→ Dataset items
________________

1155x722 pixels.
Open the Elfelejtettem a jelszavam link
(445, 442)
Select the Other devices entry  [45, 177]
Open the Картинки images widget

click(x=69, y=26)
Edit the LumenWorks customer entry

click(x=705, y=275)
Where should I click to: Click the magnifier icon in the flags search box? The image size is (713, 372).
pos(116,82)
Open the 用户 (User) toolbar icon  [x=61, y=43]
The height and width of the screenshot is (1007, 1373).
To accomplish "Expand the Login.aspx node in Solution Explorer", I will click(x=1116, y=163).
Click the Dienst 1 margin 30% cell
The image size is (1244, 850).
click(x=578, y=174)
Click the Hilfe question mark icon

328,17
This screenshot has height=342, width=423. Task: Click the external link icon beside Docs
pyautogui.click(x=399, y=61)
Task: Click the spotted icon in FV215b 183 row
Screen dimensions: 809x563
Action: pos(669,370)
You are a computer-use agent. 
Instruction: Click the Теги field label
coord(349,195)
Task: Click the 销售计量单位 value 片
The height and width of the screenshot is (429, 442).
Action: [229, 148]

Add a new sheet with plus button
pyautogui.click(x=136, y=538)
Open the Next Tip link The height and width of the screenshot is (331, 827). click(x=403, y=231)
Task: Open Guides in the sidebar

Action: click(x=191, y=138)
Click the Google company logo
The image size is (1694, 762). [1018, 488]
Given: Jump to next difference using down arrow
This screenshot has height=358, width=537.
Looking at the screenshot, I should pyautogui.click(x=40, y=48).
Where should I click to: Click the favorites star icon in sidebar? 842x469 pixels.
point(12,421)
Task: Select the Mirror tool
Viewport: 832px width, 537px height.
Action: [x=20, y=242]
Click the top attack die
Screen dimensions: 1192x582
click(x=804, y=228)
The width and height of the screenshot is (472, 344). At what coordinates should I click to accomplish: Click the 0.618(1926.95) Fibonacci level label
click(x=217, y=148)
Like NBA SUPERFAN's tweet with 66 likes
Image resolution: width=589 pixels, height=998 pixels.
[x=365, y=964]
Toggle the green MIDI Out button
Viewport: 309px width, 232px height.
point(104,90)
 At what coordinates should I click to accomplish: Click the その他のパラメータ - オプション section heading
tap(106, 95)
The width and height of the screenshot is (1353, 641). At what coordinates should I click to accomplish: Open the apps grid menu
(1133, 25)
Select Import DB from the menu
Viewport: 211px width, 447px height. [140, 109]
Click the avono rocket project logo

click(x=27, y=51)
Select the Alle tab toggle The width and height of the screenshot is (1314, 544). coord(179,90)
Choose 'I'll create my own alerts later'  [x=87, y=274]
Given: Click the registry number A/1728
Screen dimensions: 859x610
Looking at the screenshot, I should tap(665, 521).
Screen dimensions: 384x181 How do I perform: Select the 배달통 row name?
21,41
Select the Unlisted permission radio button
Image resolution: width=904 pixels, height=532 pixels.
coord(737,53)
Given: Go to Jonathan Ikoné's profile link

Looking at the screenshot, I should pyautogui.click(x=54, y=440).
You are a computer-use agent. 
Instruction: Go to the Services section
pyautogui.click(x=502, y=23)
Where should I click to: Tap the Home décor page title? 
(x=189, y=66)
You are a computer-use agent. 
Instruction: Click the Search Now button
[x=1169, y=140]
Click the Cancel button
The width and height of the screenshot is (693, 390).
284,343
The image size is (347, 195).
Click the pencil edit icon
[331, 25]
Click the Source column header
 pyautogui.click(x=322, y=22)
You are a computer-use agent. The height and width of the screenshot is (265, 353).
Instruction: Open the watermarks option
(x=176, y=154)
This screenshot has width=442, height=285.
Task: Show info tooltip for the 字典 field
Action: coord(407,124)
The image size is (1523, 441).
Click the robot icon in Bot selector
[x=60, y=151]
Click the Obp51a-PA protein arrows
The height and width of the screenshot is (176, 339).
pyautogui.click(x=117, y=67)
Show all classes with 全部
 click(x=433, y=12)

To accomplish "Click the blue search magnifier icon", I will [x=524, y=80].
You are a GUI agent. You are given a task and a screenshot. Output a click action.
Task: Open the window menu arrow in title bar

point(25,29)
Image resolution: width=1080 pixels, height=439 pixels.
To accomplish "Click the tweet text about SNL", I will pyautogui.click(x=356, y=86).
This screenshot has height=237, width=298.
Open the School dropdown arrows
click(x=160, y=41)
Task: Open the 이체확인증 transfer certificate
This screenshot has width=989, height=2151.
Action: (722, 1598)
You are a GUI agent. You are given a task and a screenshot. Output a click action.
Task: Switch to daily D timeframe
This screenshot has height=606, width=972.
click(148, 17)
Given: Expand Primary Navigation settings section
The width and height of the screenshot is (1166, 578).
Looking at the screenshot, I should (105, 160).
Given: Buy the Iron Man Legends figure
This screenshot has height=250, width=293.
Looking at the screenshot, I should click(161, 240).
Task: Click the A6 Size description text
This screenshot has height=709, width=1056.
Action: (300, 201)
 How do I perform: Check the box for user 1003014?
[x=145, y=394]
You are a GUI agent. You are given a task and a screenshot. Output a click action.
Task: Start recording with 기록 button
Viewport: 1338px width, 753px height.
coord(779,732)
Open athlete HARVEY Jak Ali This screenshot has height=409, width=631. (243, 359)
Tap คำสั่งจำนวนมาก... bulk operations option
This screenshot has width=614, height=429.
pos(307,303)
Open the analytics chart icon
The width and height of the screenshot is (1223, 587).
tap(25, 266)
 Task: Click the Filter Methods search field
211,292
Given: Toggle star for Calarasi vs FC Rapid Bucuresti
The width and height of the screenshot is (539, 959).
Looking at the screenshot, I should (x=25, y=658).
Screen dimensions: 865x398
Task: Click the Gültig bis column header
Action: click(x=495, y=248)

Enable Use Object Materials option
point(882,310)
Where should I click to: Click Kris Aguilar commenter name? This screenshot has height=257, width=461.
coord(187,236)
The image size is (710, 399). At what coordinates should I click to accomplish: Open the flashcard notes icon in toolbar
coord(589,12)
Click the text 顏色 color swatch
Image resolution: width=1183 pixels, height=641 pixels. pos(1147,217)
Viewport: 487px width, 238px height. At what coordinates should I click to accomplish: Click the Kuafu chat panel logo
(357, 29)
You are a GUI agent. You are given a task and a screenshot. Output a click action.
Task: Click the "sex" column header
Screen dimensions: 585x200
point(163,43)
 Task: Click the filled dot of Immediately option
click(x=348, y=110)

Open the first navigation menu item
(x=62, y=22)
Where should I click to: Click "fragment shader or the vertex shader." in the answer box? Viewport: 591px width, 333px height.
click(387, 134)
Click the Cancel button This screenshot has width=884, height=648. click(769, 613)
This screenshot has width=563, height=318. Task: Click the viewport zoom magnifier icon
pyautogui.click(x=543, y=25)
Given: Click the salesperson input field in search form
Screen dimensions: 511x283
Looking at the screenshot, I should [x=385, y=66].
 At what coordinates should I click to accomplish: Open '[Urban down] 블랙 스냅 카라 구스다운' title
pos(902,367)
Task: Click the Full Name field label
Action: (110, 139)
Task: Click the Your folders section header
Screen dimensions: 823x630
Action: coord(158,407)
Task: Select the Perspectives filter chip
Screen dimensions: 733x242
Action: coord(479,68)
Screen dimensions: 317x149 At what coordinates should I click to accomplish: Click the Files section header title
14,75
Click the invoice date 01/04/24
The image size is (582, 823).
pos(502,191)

________________

→ WHAT IS REQUIRED
Looking at the records above, return exactly the lines from the line with "Task: Start recording with 기록 button" to the line with "Tap คำสั่งจำนวนมาก... bulk operations option", both ends included.

→ RESPONSE BOX
Task: Start recording with 기록 button
Viewport: 1338px width, 753px height.
coord(779,732)
Open athlete HARVEY Jak Ali This screenshot has height=409, width=631. (243, 359)
Tap คำสั่งจำนวนมาก... bulk operations option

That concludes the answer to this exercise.